# [What you are asked to do]
Using the entries below, output exactly the lines from the one containing "Po drodze – blog ks. J. Sochy (787, 1525)" through the final line, both included, and no others.

# [Input]
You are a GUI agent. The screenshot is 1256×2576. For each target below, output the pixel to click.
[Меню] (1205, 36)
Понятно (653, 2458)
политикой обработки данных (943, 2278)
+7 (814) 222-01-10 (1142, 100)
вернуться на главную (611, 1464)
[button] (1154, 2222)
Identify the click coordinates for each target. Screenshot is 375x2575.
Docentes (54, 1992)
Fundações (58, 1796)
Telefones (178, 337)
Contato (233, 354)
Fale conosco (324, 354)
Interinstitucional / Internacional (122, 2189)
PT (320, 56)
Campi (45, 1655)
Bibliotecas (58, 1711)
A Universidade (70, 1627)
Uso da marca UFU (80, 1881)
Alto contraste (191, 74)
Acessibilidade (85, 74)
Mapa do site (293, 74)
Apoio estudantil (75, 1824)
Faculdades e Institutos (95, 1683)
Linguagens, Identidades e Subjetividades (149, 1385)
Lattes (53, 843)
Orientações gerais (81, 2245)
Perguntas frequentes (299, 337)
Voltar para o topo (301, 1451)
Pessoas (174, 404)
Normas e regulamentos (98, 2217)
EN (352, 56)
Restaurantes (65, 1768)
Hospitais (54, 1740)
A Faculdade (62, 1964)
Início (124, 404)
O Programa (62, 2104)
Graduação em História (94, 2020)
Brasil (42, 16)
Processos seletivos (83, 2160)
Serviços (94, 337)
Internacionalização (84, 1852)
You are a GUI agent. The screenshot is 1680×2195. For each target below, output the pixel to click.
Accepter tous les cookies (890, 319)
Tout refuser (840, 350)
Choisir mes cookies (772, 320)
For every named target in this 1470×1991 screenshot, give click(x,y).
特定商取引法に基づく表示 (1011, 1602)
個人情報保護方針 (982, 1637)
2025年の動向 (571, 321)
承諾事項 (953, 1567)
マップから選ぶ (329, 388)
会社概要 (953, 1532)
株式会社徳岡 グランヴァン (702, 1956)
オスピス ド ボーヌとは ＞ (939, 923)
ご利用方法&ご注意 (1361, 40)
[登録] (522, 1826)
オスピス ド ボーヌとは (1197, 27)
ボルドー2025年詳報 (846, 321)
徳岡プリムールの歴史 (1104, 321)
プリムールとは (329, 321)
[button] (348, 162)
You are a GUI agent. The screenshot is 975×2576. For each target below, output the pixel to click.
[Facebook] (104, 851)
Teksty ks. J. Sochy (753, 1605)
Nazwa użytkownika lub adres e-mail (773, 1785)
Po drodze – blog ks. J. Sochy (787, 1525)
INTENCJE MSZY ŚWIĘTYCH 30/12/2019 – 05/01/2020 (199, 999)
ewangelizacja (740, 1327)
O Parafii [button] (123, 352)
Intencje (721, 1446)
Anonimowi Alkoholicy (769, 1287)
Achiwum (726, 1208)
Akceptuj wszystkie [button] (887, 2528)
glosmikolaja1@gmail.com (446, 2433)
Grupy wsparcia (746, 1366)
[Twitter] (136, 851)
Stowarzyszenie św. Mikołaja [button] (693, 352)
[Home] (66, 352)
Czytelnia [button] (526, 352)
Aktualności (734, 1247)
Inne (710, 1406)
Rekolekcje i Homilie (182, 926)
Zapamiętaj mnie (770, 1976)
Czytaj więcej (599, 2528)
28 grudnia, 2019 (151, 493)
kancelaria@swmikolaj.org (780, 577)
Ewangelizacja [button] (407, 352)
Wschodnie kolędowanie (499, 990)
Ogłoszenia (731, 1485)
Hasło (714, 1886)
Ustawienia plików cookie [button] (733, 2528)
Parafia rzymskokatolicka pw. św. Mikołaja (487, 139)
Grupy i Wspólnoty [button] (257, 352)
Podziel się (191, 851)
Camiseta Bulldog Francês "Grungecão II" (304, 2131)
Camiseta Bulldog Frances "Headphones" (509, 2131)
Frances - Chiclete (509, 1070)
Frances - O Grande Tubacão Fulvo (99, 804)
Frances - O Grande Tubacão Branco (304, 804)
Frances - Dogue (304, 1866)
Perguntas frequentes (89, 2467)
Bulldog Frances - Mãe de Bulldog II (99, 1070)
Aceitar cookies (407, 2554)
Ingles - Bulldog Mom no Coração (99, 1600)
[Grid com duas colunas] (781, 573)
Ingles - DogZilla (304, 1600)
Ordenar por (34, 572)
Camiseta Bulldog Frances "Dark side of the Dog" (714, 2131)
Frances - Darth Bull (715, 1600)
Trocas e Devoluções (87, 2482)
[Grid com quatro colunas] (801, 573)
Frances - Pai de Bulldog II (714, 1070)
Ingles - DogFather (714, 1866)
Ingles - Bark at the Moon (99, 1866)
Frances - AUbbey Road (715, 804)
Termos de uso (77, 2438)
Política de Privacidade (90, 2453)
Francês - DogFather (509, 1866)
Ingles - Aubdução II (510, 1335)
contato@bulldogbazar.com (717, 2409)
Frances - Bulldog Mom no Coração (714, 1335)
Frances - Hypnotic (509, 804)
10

# [Expected answer]
Po drodze – blog ks. J. Sochy (787, 1525)
INTENCJE MSZY ŚWIĘTYCH 30/12/2019 – 05/01/2020 (199, 999)
ewangelizacja (740, 1327)
O Parafii [button] (123, 352)
Intencje (721, 1446)
Anonimowi Alkoholicy (769, 1287)
Achiwum (726, 1208)
Akceptuj wszystkie [button] (887, 2528)
glosmikolaja1@gmail.com (446, 2433)
Grupy wsparcia (746, 1366)
[Twitter] (136, 851)
Stowarzyszenie św. Mikołaja [button] (693, 352)
[Home] (66, 352)
Czytelnia [button] (526, 352)
Aktualności (734, 1247)
Inne (710, 1406)
Rekolekcje i Homilie (182, 926)
Zapamiętaj mnie (770, 1976)
Czytaj więcej (599, 2528)
28 grudnia, 2019 (151, 493)
kancelaria@swmikolaj.org (780, 577)
Ewangelizacja [button] (407, 352)
Wschodnie kolędowanie (499, 990)
Ogłoszenia (731, 1485)
Hasło (714, 1886)
Ustawienia plików cookie [button] (733, 2528)
Parafia rzymskokatolicka pw. św. Mikołaja (487, 139)
Grupy i Wspólnoty [button] (257, 352)
Podziel się (191, 851)
Camiseta Bulldog Francês "Grungecão II" (304, 2131)
Camiseta Bulldog Frances "Headphones" (509, 2131)
Frances - Chiclete (509, 1070)
Frances - O Grande Tubacão Fulvo (99, 804)
Frances - O Grande Tubacão Branco (304, 804)
Frances - Dogue (304, 1866)
Perguntas frequentes (89, 2467)
Bulldog Frances - Mãe de Bulldog II (99, 1070)
Aceitar cookies (407, 2554)
Ingles - Bulldog Mom no Coração (99, 1600)
[Grid com duas colunas] (781, 573)
Ingles - DogZilla (304, 1600)
Ordenar por (34, 572)
Camiseta Bulldog Frances "Dark side of the Dog" (714, 2131)
Frances - Darth Bull (715, 1600)
Trocas e Devoluções (87, 2482)
[Grid com quatro colunas] (801, 573)
Frances - Pai de Bulldog II (714, 1070)
Ingles - DogFather (714, 1866)
Ingles - Bark at the Moon (99, 1866)
Frances - AUbbey Road (715, 804)
Termos de uso (77, 2438)
Política de Privacidade (90, 2453)
Francês - DogFather (509, 1866)
Ingles - Aubdução II (510, 1335)
contato@bulldogbazar.com (717, 2409)
Frances - Bulldog Mom no Coração (714, 1335)
Frances - Hypnotic (509, 804)
10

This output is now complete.